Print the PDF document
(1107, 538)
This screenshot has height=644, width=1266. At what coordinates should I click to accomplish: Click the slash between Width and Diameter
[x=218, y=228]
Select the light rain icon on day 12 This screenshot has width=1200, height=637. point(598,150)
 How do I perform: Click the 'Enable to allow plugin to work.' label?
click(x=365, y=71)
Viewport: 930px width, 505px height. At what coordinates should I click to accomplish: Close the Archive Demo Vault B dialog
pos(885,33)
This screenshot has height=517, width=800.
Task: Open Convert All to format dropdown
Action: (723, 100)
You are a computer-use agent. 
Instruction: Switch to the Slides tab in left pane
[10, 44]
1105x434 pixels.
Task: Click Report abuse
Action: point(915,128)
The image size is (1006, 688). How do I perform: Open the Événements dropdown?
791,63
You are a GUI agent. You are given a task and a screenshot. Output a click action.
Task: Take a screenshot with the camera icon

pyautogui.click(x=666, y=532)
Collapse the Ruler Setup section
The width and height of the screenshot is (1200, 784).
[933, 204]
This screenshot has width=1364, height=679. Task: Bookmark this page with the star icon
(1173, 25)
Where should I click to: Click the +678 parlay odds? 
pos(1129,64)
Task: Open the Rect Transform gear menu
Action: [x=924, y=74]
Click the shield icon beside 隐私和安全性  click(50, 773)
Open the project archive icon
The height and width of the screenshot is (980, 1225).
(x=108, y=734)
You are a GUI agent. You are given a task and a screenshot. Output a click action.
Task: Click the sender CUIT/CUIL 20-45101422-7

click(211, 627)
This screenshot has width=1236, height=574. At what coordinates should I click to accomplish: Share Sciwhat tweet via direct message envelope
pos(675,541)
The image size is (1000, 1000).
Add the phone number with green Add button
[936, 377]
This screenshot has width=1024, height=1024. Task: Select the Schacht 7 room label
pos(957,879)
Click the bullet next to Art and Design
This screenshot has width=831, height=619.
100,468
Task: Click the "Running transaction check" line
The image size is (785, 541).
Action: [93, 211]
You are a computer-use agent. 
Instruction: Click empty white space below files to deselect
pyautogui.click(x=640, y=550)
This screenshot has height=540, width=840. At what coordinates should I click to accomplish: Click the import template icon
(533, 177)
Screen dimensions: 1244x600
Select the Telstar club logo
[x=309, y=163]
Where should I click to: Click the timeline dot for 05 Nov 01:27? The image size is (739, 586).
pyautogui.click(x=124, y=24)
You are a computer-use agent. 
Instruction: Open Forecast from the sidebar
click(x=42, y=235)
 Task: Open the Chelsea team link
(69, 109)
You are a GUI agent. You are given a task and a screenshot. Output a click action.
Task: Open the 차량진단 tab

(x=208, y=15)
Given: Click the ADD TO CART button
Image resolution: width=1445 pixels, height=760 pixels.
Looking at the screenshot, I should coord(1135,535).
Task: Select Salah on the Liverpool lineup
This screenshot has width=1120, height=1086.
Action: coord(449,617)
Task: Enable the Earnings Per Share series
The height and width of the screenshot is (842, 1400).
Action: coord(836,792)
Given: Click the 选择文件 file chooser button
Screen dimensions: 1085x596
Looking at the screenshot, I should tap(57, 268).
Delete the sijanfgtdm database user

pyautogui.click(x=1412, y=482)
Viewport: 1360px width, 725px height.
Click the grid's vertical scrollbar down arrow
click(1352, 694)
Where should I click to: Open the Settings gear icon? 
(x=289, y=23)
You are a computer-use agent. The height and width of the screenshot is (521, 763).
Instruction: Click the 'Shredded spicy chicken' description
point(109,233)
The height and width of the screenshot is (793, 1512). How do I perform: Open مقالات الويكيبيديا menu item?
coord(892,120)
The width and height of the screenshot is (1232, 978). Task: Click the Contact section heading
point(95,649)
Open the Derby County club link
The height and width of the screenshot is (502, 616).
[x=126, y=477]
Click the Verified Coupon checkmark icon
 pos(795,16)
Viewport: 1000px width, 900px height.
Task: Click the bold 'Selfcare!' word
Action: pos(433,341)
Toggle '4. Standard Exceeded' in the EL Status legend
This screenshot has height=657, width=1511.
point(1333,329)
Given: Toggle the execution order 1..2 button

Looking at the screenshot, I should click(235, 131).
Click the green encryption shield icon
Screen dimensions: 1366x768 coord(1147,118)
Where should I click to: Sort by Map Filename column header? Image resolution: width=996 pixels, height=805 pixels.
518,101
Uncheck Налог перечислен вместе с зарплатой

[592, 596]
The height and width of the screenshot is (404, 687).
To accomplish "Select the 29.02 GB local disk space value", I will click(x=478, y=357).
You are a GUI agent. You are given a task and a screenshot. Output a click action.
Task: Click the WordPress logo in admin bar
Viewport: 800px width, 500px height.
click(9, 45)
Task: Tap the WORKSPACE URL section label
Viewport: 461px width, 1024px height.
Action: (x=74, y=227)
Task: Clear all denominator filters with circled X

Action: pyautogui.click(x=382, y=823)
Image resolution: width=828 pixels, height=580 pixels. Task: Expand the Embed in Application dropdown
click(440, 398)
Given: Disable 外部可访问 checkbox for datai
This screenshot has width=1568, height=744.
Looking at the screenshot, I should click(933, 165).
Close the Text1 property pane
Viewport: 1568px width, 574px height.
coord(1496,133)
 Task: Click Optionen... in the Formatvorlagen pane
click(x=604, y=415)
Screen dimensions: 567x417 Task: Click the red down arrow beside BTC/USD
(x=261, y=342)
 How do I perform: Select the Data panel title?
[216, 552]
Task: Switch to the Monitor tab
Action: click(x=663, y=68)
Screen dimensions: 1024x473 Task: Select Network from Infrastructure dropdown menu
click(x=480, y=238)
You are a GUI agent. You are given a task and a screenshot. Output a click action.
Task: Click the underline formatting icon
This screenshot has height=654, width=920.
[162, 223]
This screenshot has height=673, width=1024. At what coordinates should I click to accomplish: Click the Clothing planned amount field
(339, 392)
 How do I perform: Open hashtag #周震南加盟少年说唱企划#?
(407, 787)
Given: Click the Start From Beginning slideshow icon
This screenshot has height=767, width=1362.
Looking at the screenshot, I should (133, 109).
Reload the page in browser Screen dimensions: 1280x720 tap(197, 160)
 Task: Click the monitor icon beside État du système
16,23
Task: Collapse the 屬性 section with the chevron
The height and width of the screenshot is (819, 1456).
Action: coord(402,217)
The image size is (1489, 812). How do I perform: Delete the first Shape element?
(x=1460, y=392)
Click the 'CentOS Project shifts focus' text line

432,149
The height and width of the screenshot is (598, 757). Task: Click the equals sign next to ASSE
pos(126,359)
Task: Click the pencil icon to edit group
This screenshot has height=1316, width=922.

▶ _DIRECTIONS FOR THIS TASK_:
Change "At what coordinates should I click to accomplish" to "Which point should be clicked to accomplish" everywhere in the data above, and leave all other text unchanged.

▶ _PROBLEM SOLUTION_:
Print the PDF document
(1107, 538)
This screenshot has height=644, width=1266. Which point should be clicked to accomplish: Click the slash between Width and Diameter
[x=218, y=228]
Select the light rain icon on day 12 This screenshot has width=1200, height=637. point(598,150)
 How do I perform: Click the 'Enable to allow plugin to work.' label?
click(x=365, y=71)
Viewport: 930px width, 505px height. Which point should be clicked to accomplish: Close the Archive Demo Vault B dialog
pos(885,33)
This screenshot has height=517, width=800.
Task: Open Convert All to format dropdown
Action: (723, 100)
You are a computer-use agent. 
Instruction: Switch to the Slides tab in left pane
[10, 44]
1105x434 pixels.
Task: Click Report abuse
Action: point(915,128)
The image size is (1006, 688). How do I perform: Open the Événements dropdown?
791,63
You are a GUI agent. You are given a task and a screenshot. Output a click action.
Task: Take a screenshot with the camera icon

pyautogui.click(x=666, y=532)
Collapse the Ruler Setup section
The width and height of the screenshot is (1200, 784).
[933, 204]
This screenshot has width=1364, height=679. Task: Bookmark this page with the star icon
(1173, 25)
Where should I click to: Click the +678 parlay odds? 
pos(1129,64)
Task: Open the Rect Transform gear menu
Action: [x=924, y=74]
Click the shield icon beside 隐私和安全性  click(50, 773)
Open the project archive icon
The height and width of the screenshot is (980, 1225).
(x=108, y=734)
You are a GUI agent. You are given a task and a screenshot. Output a click action.
Task: Click the sender CUIT/CUIL 20-45101422-7

click(211, 627)
This screenshot has width=1236, height=574. Which point should be clicked to accomplish: Share Sciwhat tweet via direct message envelope
pos(675,541)
The image size is (1000, 1000).
Add the phone number with green Add button
[936, 377]
This screenshot has width=1024, height=1024. Task: Select the Schacht 7 room label
pos(957,879)
Click the bullet next to Art and Design
This screenshot has width=831, height=619.
100,468
Task: Click the "Running transaction check" line
The image size is (785, 541).
Action: [93, 211]
You are a computer-use agent. 
Instruction: Click empty white space below files to deselect
pyautogui.click(x=640, y=550)
This screenshot has height=540, width=840. Which point should be clicked to accomplish: Click the import template icon
(533, 177)
Screen dimensions: 1244x600
Select the Telstar club logo
[x=309, y=163]
Where should I click to: Click the timeline dot for 05 Nov 01:27? The image size is (739, 586).
pyautogui.click(x=124, y=24)
You are a computer-use agent. 
Instruction: Open Forecast from the sidebar
click(x=42, y=235)
 Task: Open the Chelsea team link
(69, 109)
You are a GUI agent. You are given a task and a screenshot. Output a click action.
Task: Open the 차량진단 tab

(x=208, y=15)
Given: Click the ADD TO CART button
Image resolution: width=1445 pixels, height=760 pixels.
Looking at the screenshot, I should coord(1135,535).
Task: Select Salah on the Liverpool lineup
This screenshot has width=1120, height=1086.
Action: coord(449,617)
Task: Enable the Earnings Per Share series
The height and width of the screenshot is (842, 1400).
Action: coord(836,792)
Given: Click the 选择文件 file chooser button
Screen dimensions: 1085x596
Looking at the screenshot, I should tap(57, 268).
Delete the sijanfgtdm database user

pyautogui.click(x=1412, y=482)
Viewport: 1360px width, 725px height.
Click the grid's vertical scrollbar down arrow
click(1352, 694)
Where should I click to: Open the Settings gear icon? 
(x=289, y=23)
You are a computer-use agent. The height and width of the screenshot is (521, 763).
Instruction: Click the 'Shredded spicy chicken' description
point(109,233)
The height and width of the screenshot is (793, 1512). How do I perform: Open مقالات الويكيبيديا menu item?
coord(892,120)
The width and height of the screenshot is (1232, 978). Task: Click the Contact section heading
point(95,649)
Open the Derby County club link
The height and width of the screenshot is (502, 616).
[x=126, y=477]
Click the Verified Coupon checkmark icon
 pos(795,16)
Viewport: 1000px width, 900px height.
Task: Click the bold 'Selfcare!' word
Action: pos(433,341)
Toggle '4. Standard Exceeded' in the EL Status legend
This screenshot has height=657, width=1511.
point(1333,329)
Given: Toggle the execution order 1..2 button

Looking at the screenshot, I should click(235, 131).
Click the green encryption shield icon
Screen dimensions: 1366x768 coord(1147,118)
Where should I click to: Sort by Map Filename column header? Image resolution: width=996 pixels, height=805 pixels.
518,101
Uncheck Налог перечислен вместе с зарплатой

[592, 596]
The height and width of the screenshot is (404, 687).
To accomplish "Select the 29.02 GB local disk space value", I will click(x=478, y=357).
You are a GUI agent. You are given a task and a screenshot. Output a click action.
Task: Click the WordPress logo in admin bar
Viewport: 800px width, 500px height.
click(9, 45)
Task: Tap the WORKSPACE URL section label
Viewport: 461px width, 1024px height.
Action: (x=74, y=227)
Task: Clear all denominator filters with circled X

Action: pyautogui.click(x=382, y=823)
Image resolution: width=828 pixels, height=580 pixels. Task: Expand the Embed in Application dropdown
click(440, 398)
Given: Disable 外部可访问 checkbox for datai
This screenshot has width=1568, height=744.
Looking at the screenshot, I should click(933, 165).
Close the Text1 property pane
Viewport: 1568px width, 574px height.
coord(1496,133)
 Task: Click Optionen... in the Formatvorlagen pane
click(x=604, y=415)
Screen dimensions: 567x417 Task: Click the red down arrow beside BTC/USD
(x=261, y=342)
 How do I perform: Select the Data panel title?
[216, 552]
Task: Switch to the Monitor tab
Action: click(x=663, y=68)
Screen dimensions: 1024x473 Task: Select Network from Infrastructure dropdown menu
click(x=480, y=238)
You are a GUI agent. You are given a task and a screenshot. Output a click action.
Task: Click the underline formatting icon
This screenshot has height=654, width=920.
[162, 223]
This screenshot has height=673, width=1024. Which point should be clicked to accomplish: Click the Clothing planned amount field
(339, 392)
 How do I perform: Open hashtag #周震南加盟少年说唱企划#?
(407, 787)
Given: Click the Start From Beginning slideshow icon
This screenshot has height=767, width=1362.
Looking at the screenshot, I should (133, 109).
Reload the page in browser Screen dimensions: 1280x720 tap(197, 160)
 Task: Click the monitor icon beside État du système
16,23
Task: Collapse the 屬性 section with the chevron
The height and width of the screenshot is (819, 1456).
Action: coord(402,217)
The image size is (1489, 812). How do I perform: Delete the first Shape element?
(x=1460, y=392)
Click the 'CentOS Project shifts focus' text line

432,149
The height and width of the screenshot is (598, 757). Task: Click the equals sign next to ASSE
pos(126,359)
Task: Click the pencil icon to edit group
This screenshot has height=1316, width=922.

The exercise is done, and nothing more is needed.